L'amendement n° 2341 de M. Le Gendre à l'article 6 du projet de loi relatif à l'accompagnement des malades et de la fin de vie (première lecture).
REJETÉRésultat du vote
Les députés ont rejeté le 07 juin 2024 l'amendement n° 2341 de M. Le Gendre à l'article 6 du projet de loi relatif à l'accompagnement des malades et de la fin de vie (première lecture).
Au total, 82 députés ont pris part au vote : 66 % ont voté contre, 34 % ont voté en faveur, et 0 % se sont abstenus.
La position des groupes
Les votes des députés et des groupes
Exposé des motifs de l'amendement
L'objectif d'un amendement est de modifier ou d'ajouter une mesure d'un projet ou d'une proposition de loi. Le ou les députés qui rédigent l'amendement écrivent également un exposé des motifs.

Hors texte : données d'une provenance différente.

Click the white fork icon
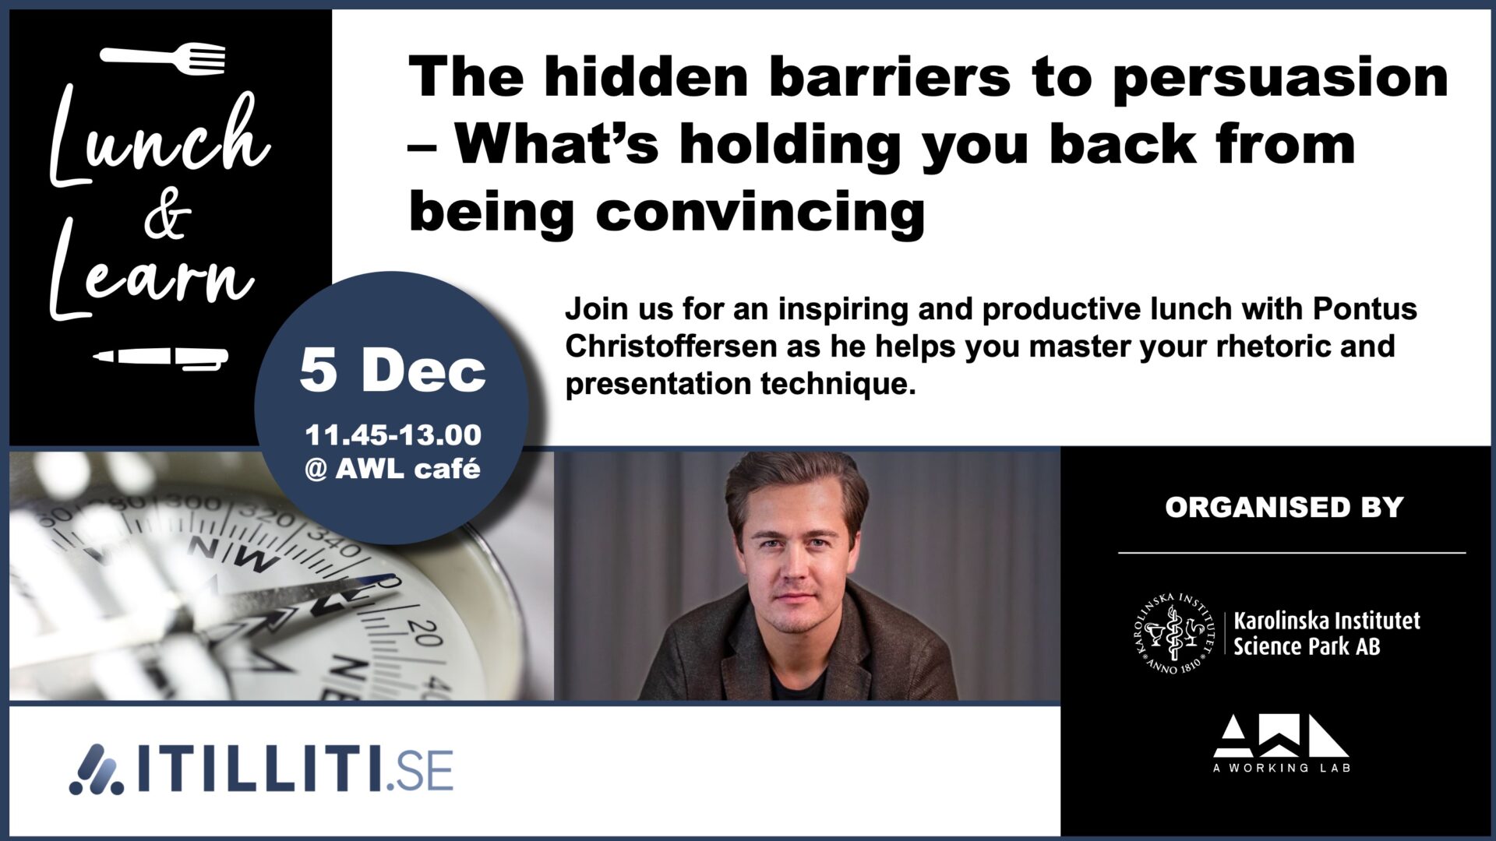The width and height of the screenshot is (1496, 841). [x=163, y=58]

Le titre II est relatif à l'aide à mourir. Il s'ouvre sur l'article 5 qui en définit le dispositif. La délivrance d'une substance létale à une personne qui en ferait la demande répond aux conditions fixées par l'article 6 du projet de loi.

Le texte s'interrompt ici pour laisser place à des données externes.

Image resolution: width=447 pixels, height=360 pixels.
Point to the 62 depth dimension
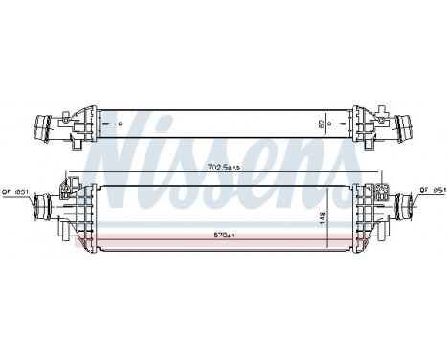tap(331, 123)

Dans l’état du texte (alinéa 9), le dispositif ne peut être mis en œuvre dans le cas où la personne est privée de sa conscience de manière irréversible et ce même lorsqu’elle a exprimé dans des directives anticipées son choix d’un accompagnement à l’aide à mourir.
Cette situation justifie un traitement exceptionnel.

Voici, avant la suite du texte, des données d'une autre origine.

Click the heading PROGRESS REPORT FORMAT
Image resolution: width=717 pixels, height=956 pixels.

Cet amendement vise donc à permettre à la personne de confiance désignée par la personne dans ses directives anticipées d'effectuer la demande en lieu et place de la personne. Cette demande devra respecter une condition stricte : les directives anticipées incluant ce choix d’aide à mourir et la désignation d’une personne de confiance devront avoir été rédigées ou réitérées postérieurement au diagnostic de l’affection ayant causé la perte de conscience et moins d’un an avant la perte de conscience de la personne.
La demande d’aide à mourir est alors intégralement instruite selon la procédure fixée par le présent projet de loi.
Pour garantir la recevabilité financière de cet amendement, il est prévu que l’article 19 ne s’applique pas concernant l'assouplissement des conditions d'accès à l'aide à mourir. L'intention n'est toutefois pas d'exclure la prise en charge de cette extension de droits. Le Gouvernement est donc appelé à lever le gage par un sous-amendement.